As the ninth episode of Mad Men’s seventh season opens, Don Draper is standing in the kitchen making milkshakes for his two sons, Bobby and Gene. At first glance, it might be a shot from several seasons ago: a pre-divorce Don playing his weekend role of all-American, suburban Dad, with a bright red polo shirt to match. In reality, though, Don is far from that life: the year is 1970, he is preparing for a second divorce, and his brief exchange with his ex-wife Betty and her husband Henry only underscores how much things have changed.
The tension between change and continuity has always been at the heart of Mad Men, a show where the tumultuous transformations of the 1960s play out through the eyes of the stubbornly unchanging Don Draper. Sure, plenty has changed in Don’s life since Season 1—he has burnt through two marriages and countless affairs, created his own agency, been fired and rehired, and gone public with his traumatizing past. But for all that, Don remains the same alcoholic, womanizing, mysterious cipher he was from the very start.
Sunday’s episode was entitled “New Business,” but the fresh start implied by that title proved illusory. Yes, Don began a new relationship with Diana, a local waitress with whom he had a shady back-alley tryst last week. But in his relationship with Diana, as in so much of his life, Don remains haunted by the past.
As we learn more about Diana, the parallels become clear. Like Don, she comes from poor Midwestern origins. Like Don, she is divorced.
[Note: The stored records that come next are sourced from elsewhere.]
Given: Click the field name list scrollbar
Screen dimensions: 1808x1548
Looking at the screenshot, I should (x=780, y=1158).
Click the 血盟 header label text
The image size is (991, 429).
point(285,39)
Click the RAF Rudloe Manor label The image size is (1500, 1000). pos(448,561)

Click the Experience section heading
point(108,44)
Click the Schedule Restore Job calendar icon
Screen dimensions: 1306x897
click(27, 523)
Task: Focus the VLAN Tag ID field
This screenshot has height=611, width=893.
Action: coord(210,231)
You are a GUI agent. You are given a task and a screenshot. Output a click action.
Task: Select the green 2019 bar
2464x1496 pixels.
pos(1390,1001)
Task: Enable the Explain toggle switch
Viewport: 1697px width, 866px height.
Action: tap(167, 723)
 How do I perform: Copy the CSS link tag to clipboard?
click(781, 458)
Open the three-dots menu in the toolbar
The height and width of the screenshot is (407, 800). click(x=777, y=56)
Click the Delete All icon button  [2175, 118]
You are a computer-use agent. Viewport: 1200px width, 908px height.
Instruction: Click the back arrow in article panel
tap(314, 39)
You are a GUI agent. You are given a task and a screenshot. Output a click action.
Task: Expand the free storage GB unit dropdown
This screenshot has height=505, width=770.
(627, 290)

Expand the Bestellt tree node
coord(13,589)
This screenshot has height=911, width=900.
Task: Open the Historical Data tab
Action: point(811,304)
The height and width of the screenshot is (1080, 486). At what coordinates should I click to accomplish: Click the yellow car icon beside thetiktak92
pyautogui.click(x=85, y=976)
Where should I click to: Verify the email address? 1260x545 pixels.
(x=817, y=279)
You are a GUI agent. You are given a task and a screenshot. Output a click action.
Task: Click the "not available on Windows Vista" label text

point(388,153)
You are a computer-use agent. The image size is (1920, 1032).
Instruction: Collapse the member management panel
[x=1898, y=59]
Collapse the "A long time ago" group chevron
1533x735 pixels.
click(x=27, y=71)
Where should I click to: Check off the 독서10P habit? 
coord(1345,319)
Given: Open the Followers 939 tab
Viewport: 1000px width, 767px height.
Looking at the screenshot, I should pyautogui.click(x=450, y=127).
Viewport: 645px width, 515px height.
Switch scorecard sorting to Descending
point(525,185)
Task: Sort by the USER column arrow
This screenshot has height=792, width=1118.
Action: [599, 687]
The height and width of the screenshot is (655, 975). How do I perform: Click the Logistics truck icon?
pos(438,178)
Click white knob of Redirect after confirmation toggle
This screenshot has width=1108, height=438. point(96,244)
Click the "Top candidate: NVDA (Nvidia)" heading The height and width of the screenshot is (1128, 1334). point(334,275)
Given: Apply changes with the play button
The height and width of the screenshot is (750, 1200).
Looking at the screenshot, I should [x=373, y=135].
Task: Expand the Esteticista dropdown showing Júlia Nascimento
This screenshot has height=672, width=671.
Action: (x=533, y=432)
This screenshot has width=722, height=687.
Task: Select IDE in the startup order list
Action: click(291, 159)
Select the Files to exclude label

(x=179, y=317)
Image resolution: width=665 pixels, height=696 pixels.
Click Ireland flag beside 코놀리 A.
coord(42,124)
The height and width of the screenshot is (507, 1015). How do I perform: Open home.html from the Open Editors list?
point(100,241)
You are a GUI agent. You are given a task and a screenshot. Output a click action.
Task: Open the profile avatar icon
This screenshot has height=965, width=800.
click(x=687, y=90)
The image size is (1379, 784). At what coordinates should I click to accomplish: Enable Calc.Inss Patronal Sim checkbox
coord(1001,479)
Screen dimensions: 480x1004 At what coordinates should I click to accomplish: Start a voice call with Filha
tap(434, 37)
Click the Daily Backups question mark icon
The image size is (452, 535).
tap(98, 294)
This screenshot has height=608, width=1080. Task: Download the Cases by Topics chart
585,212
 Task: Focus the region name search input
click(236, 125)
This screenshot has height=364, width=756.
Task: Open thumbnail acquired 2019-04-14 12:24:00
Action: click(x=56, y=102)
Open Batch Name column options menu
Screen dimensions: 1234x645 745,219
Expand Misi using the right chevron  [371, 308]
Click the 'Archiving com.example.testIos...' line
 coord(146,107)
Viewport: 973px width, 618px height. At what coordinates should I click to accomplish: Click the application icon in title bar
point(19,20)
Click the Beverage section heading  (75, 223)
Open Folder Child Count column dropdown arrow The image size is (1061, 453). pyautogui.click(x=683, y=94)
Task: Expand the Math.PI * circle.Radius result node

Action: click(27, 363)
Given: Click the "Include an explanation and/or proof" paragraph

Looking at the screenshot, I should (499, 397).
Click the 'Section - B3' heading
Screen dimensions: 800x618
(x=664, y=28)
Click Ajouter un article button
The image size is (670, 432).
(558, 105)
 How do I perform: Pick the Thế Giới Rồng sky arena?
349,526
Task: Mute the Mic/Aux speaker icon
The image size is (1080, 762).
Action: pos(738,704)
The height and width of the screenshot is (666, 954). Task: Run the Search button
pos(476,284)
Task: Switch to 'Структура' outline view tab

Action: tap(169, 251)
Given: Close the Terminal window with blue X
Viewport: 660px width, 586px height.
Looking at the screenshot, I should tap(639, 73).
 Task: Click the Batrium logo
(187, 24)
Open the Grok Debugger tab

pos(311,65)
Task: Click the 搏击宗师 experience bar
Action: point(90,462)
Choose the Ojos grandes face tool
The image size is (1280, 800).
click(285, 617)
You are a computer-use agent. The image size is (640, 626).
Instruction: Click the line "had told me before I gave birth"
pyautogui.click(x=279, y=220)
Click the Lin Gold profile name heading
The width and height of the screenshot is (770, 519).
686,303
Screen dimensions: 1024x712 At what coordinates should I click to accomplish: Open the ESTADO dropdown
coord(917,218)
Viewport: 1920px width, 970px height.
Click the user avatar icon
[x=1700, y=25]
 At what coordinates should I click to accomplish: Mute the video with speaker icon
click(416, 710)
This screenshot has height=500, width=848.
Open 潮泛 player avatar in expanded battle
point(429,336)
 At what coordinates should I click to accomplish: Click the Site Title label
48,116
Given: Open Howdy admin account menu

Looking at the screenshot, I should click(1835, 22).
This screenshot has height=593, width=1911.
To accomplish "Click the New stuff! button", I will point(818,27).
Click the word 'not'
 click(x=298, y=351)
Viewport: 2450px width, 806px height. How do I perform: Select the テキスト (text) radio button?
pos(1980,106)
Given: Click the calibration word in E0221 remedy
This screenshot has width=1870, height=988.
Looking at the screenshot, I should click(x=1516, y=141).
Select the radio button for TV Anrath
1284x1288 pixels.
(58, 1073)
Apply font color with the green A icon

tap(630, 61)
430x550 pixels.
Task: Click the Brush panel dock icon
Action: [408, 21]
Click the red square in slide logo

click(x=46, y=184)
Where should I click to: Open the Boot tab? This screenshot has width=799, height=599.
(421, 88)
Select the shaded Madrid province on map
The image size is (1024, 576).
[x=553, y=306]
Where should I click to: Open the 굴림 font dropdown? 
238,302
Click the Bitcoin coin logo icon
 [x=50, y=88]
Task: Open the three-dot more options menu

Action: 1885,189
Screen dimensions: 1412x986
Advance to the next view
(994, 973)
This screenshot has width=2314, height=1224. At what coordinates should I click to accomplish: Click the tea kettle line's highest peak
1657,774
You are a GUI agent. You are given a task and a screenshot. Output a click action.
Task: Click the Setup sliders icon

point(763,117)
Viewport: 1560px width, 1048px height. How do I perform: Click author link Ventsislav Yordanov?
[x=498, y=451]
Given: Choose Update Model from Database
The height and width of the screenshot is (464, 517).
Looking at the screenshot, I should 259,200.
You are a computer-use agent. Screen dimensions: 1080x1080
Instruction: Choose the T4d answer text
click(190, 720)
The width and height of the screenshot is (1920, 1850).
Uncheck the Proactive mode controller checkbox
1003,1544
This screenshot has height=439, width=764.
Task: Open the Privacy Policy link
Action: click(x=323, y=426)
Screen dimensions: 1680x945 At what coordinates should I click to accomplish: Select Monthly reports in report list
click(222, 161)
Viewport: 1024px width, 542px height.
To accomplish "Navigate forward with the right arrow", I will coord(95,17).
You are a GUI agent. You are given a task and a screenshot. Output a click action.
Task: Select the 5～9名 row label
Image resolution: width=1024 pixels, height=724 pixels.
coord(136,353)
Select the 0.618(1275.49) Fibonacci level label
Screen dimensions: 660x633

Like Don, she is a serial liar. Diana first tells Don she has no children, then gradually reveals that one of her daughters died and she has abandoned the other. Perhaps Don is attracted to Diana because her past is just as troubled as his—but does such a relationship signal a new beginning or a dead end?
https://www.youtube.com/watch?v=S46R5G0vhaw
In many ways, “New Business” devotes itself to tying up loose ends and dealing with old business. Don’s second wife Megan flies to New York to finalize divorce proceedings, joining her mother and sister to move her stuff out of Don’s apartment. The Megan storyline was the most tiresome aspect of Sunday’s episode, saddling the viewer with unnecessary and unconvincing Calvet family squabbling. With only five episodes left, why waste precious screen time exploring Megan’s sister issues, or giving her mother another excuse to sleep with Roger?
Another Megan plotline involved Harry Crane, who promised the budding actress some career help if she would sleep with him. It was a more intriguing scene than the earlier family drama, revealing just how slimy Harry has become, but its ultimate relevance to the final arc of the show remains unclear. Perhaps these plots will pay off by the show’s finale—showrunner Matthew Weiner is the master of slow-burn storytelling—but for now they seem like mere distractions in an episode whose main goal was to get Megan out of Don’s life. Eventually, she did make her exit, telling off Don as a liar and scoundrel but walking away with a $1 million settlement check.
Back at the office, Peggy and Stan meet Pima, a famous art photographer whose services they are eager to solicit for a new ad campaign. As played by a somewhat masculinized Mimi Rogers, Pima seems to embody the women’s liberation movement, seductively making moves on both Stan and Peggy with little regard for gender norms or expectations. Rogers’ playful performance made her scenes more exciting than the average SC&P business storyline, and suggested that the show may tilt heavily toward feminist themes in its final episodes.
In the end, though, Mad Men always comes back to Don, and “New Business” was at its best when exploring his personal demons and crises. A brief elevator encounter with his former flame Sylvia was another reminder of Don’s past, and perhaps suggests that their storyline is not yet closed. As ever with Mad Men, though, Don’s fate remains an open question.
The episode closed with a classic Mad Men shot, where the spatial composition of the image tells the whole story. Don returns home from work to a barren, furniture-less apartment, standing alone in the middle of where his life used to be. What, or who, will fill that space by the show’s end? We only have five episodes left to find out.